§ YOUR OBJECTIVE:
Print every entry exactly as written.

§ EXCERPTED DATA:
===============

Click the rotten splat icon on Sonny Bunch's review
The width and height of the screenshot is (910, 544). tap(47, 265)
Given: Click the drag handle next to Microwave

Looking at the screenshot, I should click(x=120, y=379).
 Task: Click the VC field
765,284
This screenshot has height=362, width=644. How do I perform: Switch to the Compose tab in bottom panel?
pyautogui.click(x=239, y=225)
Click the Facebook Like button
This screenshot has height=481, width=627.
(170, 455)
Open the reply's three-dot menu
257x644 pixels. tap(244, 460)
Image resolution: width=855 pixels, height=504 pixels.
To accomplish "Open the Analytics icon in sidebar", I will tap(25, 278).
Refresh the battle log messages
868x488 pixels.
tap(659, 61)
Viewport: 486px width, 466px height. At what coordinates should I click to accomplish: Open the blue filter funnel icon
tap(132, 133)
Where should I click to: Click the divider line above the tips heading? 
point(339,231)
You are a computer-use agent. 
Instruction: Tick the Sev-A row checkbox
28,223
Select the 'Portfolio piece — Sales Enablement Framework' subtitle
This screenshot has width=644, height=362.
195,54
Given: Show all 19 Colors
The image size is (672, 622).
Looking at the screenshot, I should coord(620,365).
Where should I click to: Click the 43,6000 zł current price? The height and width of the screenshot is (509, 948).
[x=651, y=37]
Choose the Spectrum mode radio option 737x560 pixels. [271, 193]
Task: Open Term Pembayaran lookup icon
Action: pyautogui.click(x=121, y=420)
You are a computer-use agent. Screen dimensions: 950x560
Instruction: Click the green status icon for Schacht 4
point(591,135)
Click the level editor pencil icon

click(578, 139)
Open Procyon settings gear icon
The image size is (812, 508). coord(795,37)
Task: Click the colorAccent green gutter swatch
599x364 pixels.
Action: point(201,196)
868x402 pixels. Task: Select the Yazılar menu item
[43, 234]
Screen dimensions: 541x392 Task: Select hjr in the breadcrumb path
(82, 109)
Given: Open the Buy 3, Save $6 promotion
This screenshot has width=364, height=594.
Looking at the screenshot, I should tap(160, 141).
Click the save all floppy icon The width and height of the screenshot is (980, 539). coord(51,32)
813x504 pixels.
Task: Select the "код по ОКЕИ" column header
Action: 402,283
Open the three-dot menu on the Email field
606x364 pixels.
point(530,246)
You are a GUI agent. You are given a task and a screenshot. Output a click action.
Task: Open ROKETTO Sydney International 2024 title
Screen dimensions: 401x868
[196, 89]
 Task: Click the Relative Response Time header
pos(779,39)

===============

§ RESPONSE TO THE EXERCISE:
Click the rotten splat icon on Sonny Bunch's review
The width and height of the screenshot is (910, 544). tap(47, 265)
Given: Click the drag handle next to Microwave

Looking at the screenshot, I should click(x=120, y=379).
 Task: Click the VC field
765,284
This screenshot has height=362, width=644. How do I perform: Switch to the Compose tab in bottom panel?
pyautogui.click(x=239, y=225)
Click the Facebook Like button
This screenshot has height=481, width=627.
(170, 455)
Open the reply's three-dot menu
257x644 pixels. tap(244, 460)
Image resolution: width=855 pixels, height=504 pixels.
To accomplish "Open the Analytics icon in sidebar", I will tap(25, 278).
Refresh the battle log messages
868x488 pixels.
tap(659, 61)
Viewport: 486px width, 466px height. At what coordinates should I click to accomplish: Open the blue filter funnel icon
tap(132, 133)
Where should I click to: Click the divider line above the tips heading? 
point(339,231)
You are a computer-use agent. 
Instruction: Tick the Sev-A row checkbox
28,223
Select the 'Portfolio piece — Sales Enablement Framework' subtitle
This screenshot has width=644, height=362.
195,54
Given: Show all 19 Colors
The image size is (672, 622).
Looking at the screenshot, I should coord(620,365).
Where should I click to: Click the 43,6000 zł current price? The height and width of the screenshot is (509, 948).
[x=651, y=37]
Choose the Spectrum mode radio option 737x560 pixels. [271, 193]
Task: Open Term Pembayaran lookup icon
Action: pyautogui.click(x=121, y=420)
You are a computer-use agent. Screen dimensions: 950x560
Instruction: Click the green status icon for Schacht 4
point(591,135)
Click the level editor pencil icon

click(578, 139)
Open Procyon settings gear icon
The image size is (812, 508). coord(795,37)
Task: Click the colorAccent green gutter swatch
599x364 pixels.
Action: point(201,196)
868x402 pixels. Task: Select the Yazılar menu item
[43, 234]
Screen dimensions: 541x392 Task: Select hjr in the breadcrumb path
(82, 109)
Given: Open the Buy 3, Save $6 promotion
This screenshot has width=364, height=594.
Looking at the screenshot, I should tap(160, 141).
Click the save all floppy icon The width and height of the screenshot is (980, 539). coord(51,32)
813x504 pixels.
Task: Select the "код по ОКЕИ" column header
Action: 402,283
Open the three-dot menu on the Email field
606x364 pixels.
point(530,246)
You are a GUI agent. You are given a task and a screenshot. Output a click action.
Task: Open ROKETTO Sydney International 2024 title
Screen dimensions: 401x868
[196, 89]
 Task: Click the Relative Response Time header
pos(779,39)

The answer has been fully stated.